Microsoft.Extensions.VectorData adapter
var collection = new CosmosNoSqlCollection<string, Chunk>(database, "chunks");
await foreach (var r in collection.SearchAsync(queryEmbedding, top: 10))
{ /* ... */ }
Index types
| Type | Notes |
|---|---|
Flat | Brute force; small datasets |
QuantizedFlat | Compressed; medium |
DiskANN | Fast at scale |
Hybrid
Combine vector + filter in single query. Cosmos supports filtering before vector search.
For full-text + vector: use Cosmos full-text index alongside.
Multi-region
Cosmos's strength: multi-region writes. Vector data replicated. Reads from nearest region.
Cost
- Vector storage: per byte.
- Vector search: RUs per operation. Higher than basic queries.
For 10M vectors: significant. Provisioned vs serverless trade-off.
Use cases
- E-commerce: products with embeddings; vector + filters in one query.

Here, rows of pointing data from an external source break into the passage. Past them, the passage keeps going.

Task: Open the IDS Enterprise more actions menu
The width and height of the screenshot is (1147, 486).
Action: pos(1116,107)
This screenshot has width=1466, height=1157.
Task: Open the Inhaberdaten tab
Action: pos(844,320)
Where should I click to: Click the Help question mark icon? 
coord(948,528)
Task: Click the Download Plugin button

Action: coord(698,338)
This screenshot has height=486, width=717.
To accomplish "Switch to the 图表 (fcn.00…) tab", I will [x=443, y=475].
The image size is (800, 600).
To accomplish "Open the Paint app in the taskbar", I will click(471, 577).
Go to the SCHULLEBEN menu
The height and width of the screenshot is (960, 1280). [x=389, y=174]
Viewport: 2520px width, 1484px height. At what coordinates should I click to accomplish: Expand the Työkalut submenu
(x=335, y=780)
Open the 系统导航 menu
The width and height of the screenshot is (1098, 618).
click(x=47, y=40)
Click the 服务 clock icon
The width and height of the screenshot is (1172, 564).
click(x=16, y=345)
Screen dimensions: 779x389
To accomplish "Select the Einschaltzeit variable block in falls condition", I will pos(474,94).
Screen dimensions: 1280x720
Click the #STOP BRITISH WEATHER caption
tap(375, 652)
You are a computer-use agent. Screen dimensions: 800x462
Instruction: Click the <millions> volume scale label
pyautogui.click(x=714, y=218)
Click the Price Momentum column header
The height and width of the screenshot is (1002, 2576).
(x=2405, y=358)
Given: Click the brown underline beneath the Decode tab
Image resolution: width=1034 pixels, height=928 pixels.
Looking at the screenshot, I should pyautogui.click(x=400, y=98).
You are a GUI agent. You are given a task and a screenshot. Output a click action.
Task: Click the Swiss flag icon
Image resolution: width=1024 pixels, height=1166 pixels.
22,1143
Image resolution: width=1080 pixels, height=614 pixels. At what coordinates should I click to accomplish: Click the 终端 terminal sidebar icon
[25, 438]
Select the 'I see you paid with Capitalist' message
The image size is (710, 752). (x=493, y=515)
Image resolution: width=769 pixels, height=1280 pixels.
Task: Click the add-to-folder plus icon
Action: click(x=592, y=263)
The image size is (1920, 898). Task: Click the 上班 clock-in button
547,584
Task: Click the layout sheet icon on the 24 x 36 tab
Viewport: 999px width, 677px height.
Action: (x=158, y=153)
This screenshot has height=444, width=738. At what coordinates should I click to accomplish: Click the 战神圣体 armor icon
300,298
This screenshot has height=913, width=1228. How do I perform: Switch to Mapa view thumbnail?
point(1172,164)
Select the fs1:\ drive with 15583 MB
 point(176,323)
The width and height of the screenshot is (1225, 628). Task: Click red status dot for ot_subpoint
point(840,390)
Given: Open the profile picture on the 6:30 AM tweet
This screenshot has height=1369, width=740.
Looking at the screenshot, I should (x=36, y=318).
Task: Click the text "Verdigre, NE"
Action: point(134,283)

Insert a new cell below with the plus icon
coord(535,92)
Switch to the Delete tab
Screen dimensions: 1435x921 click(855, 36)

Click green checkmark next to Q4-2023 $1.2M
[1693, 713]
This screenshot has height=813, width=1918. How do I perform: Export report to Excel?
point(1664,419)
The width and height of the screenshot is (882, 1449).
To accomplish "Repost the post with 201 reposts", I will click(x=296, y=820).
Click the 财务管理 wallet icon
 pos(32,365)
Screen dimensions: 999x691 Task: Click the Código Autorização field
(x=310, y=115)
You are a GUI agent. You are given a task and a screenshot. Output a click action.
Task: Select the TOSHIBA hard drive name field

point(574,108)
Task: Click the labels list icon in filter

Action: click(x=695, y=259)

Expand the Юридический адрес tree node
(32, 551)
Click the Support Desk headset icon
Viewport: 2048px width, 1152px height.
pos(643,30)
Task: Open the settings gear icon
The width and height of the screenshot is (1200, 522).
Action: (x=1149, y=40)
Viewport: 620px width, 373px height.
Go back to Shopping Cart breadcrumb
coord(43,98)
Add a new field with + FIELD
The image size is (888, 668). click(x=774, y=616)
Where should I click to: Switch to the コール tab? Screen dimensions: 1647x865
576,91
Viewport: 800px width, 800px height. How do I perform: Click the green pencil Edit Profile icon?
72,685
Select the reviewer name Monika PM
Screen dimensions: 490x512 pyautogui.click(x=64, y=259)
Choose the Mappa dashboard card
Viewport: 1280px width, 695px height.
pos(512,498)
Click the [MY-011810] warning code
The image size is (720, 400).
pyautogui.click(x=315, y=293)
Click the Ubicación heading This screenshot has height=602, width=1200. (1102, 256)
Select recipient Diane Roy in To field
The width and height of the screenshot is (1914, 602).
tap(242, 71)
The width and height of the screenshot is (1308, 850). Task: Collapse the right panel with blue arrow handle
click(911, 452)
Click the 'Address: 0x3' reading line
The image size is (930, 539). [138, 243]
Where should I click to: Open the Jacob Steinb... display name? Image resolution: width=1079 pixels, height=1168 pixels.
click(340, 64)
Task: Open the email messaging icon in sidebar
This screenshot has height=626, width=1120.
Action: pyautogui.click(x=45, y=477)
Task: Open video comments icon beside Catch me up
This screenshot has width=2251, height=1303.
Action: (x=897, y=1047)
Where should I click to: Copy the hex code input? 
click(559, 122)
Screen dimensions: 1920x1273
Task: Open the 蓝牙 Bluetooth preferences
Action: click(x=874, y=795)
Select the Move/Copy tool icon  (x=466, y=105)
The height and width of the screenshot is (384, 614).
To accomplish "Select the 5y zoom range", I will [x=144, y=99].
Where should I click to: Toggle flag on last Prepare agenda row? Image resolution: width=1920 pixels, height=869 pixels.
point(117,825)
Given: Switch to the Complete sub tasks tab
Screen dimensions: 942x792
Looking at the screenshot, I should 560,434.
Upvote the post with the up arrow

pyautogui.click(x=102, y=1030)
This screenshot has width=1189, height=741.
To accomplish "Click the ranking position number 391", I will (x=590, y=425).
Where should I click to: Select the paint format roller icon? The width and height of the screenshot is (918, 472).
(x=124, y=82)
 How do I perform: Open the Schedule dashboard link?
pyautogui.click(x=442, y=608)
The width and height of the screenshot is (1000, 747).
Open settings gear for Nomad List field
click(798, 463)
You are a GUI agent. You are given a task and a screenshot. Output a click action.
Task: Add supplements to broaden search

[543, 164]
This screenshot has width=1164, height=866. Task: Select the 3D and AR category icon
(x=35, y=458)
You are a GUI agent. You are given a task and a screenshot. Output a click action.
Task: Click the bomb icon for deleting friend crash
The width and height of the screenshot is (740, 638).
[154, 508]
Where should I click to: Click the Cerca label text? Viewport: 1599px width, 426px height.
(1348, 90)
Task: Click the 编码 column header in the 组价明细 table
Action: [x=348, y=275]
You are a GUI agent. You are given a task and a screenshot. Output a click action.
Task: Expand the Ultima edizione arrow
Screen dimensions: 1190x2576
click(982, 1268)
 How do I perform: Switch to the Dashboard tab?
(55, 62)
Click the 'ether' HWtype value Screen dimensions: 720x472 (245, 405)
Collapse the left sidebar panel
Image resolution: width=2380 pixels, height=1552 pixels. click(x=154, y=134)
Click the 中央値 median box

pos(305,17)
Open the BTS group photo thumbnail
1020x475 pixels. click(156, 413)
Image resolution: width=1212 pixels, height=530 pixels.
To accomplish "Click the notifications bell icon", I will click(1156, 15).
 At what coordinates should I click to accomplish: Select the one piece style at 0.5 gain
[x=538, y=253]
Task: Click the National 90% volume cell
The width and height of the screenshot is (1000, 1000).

- Multi-tenant: tenant filter + vector.
- Global apps: multi-region writes critical.
- Existing Cosmos: avoid adding another service.
When NOT
- Pure RAG at scale: dedicated vector DB cheaper.
- Hybrid quality matters more: Azure AI Search.
Senior considerations
- Partition key: high cardinality + vector locality.
- RU monitoring: vector ops can spike.
- Index policies: tune for write vs read perf.
- Migration from old containers: vector index added in-place.